= Task goal =
Using "highlighted" as the search string, find the matching lines below and copy them.

━━━━━ Data for this exercise

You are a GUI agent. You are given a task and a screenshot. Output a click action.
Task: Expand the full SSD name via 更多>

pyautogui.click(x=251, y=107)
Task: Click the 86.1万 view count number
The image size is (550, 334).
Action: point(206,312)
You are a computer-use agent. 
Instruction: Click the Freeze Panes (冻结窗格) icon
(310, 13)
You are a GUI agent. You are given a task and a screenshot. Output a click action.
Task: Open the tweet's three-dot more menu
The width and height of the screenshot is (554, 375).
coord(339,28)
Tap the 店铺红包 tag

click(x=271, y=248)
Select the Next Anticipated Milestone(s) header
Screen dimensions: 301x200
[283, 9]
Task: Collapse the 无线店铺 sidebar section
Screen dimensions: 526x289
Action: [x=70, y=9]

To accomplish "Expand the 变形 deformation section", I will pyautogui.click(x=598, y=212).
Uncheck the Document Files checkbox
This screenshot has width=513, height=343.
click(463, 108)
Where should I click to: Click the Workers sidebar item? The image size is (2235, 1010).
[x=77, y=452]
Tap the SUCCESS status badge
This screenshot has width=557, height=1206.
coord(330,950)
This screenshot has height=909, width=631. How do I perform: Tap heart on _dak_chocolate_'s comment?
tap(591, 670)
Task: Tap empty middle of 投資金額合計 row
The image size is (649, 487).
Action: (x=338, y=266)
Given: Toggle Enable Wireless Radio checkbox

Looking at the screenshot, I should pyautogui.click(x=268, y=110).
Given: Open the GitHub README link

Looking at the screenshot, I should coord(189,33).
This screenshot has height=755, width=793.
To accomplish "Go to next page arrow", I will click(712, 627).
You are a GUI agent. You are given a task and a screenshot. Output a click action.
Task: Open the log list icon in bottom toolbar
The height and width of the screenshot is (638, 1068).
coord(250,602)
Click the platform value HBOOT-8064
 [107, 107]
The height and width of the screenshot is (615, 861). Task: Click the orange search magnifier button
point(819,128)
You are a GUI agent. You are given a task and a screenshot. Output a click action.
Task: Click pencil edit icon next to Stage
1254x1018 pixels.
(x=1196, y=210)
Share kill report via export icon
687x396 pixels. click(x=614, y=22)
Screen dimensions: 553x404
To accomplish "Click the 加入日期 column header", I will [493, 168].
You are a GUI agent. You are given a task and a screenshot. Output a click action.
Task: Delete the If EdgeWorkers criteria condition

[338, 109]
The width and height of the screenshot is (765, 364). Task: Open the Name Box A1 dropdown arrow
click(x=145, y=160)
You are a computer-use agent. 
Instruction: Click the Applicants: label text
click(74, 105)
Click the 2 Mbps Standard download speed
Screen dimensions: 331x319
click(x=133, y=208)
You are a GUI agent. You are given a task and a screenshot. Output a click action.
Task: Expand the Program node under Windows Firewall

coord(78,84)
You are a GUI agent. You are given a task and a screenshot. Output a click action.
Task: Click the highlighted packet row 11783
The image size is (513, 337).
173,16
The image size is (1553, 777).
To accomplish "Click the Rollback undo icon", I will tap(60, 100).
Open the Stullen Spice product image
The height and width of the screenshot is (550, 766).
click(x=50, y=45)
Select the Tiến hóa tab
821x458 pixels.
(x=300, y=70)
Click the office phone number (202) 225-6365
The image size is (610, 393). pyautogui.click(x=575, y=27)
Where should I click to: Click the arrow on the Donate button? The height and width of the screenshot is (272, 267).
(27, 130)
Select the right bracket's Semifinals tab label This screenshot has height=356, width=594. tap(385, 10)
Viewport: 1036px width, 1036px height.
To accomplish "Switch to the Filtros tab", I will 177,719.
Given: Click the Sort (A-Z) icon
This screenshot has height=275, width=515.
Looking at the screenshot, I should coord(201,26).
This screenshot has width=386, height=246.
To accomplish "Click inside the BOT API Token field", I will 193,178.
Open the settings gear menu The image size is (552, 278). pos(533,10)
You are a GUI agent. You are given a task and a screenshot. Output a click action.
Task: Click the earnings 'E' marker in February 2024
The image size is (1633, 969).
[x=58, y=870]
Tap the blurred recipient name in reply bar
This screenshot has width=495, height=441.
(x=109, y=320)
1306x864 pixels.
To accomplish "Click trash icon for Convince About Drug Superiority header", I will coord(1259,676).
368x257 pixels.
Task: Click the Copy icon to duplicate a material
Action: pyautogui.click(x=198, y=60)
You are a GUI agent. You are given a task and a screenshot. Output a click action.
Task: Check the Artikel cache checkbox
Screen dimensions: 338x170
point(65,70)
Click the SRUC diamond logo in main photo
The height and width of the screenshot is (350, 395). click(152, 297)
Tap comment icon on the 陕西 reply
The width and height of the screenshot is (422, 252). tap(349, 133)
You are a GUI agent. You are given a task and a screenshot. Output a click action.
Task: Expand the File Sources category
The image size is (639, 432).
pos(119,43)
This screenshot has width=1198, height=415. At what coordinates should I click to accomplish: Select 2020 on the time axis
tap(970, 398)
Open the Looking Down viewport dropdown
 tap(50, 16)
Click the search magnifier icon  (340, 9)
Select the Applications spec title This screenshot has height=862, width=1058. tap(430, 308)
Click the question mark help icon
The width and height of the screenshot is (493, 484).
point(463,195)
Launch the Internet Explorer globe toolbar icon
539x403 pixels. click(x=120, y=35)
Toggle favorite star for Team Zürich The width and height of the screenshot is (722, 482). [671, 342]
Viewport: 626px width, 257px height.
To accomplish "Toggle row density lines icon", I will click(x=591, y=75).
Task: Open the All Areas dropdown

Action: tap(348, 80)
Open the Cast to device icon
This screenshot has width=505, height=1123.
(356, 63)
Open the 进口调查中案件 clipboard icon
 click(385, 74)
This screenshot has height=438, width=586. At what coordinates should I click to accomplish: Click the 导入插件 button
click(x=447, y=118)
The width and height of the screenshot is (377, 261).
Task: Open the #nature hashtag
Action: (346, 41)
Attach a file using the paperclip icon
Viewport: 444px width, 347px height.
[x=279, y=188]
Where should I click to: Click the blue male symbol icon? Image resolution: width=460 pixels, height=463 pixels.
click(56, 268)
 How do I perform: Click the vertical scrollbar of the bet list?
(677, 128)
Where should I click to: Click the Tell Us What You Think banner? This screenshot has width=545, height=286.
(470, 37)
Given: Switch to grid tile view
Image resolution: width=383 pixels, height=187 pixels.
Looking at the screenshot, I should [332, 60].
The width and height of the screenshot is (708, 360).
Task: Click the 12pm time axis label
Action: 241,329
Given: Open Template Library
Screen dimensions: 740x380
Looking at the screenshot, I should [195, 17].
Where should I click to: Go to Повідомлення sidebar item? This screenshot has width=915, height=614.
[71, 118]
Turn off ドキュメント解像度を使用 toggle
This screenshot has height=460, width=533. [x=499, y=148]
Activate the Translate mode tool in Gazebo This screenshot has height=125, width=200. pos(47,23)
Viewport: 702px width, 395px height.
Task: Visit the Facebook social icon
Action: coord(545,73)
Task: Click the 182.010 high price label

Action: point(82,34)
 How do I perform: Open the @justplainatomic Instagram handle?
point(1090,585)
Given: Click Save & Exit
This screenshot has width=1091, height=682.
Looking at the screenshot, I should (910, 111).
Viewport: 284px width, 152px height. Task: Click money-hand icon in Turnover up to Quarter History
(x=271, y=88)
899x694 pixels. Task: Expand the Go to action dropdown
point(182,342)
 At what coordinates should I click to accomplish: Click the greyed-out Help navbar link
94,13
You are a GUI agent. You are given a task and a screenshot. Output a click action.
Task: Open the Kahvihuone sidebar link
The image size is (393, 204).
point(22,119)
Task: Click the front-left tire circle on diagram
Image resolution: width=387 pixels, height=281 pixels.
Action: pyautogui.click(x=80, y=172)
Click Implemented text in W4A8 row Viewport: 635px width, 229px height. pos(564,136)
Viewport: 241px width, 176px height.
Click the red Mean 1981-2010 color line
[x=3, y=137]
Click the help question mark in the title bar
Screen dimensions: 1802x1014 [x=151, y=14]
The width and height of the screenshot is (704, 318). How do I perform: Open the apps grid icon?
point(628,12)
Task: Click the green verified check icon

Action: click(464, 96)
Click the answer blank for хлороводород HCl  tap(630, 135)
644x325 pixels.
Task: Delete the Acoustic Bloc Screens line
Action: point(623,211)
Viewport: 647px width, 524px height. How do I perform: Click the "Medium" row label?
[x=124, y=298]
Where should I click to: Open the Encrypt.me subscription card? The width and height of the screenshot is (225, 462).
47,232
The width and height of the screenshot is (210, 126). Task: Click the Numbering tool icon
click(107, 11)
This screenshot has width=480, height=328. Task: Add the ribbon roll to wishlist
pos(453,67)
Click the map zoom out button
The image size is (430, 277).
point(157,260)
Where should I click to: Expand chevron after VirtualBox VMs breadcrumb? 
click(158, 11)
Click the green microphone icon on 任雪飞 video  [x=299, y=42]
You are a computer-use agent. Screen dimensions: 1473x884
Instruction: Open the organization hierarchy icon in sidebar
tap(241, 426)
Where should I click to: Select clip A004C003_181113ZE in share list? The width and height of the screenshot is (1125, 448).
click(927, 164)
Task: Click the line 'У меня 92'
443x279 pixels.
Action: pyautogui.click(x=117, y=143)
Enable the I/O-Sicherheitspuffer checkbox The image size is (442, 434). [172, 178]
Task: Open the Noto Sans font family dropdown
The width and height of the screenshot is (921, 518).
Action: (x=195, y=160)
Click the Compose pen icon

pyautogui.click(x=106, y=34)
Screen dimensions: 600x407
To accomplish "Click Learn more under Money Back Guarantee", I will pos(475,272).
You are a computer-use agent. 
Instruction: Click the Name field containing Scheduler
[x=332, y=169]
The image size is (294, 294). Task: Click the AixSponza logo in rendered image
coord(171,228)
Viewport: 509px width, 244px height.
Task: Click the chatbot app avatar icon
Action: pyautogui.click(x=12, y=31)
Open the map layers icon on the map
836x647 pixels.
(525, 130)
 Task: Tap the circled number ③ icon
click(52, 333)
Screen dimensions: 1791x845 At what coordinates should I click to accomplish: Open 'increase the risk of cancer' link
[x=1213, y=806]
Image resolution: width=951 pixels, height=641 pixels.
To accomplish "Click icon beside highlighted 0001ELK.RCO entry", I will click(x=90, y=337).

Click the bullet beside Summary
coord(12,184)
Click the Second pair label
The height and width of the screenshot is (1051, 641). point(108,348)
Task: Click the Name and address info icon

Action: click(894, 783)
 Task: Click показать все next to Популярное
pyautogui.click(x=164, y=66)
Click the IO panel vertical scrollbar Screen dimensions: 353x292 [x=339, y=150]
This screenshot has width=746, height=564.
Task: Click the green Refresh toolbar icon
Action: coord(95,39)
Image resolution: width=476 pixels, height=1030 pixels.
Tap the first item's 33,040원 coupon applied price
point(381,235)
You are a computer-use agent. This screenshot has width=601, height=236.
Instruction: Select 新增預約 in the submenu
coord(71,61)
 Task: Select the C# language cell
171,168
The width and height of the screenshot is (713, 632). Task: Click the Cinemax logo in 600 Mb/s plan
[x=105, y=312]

━━━━━━━━━━

= Response =
Task: Click the highlighted packet row 11783
To accomplish "Click icon beside highlighted 0001ELK.RCO entry", I will click(x=90, y=337).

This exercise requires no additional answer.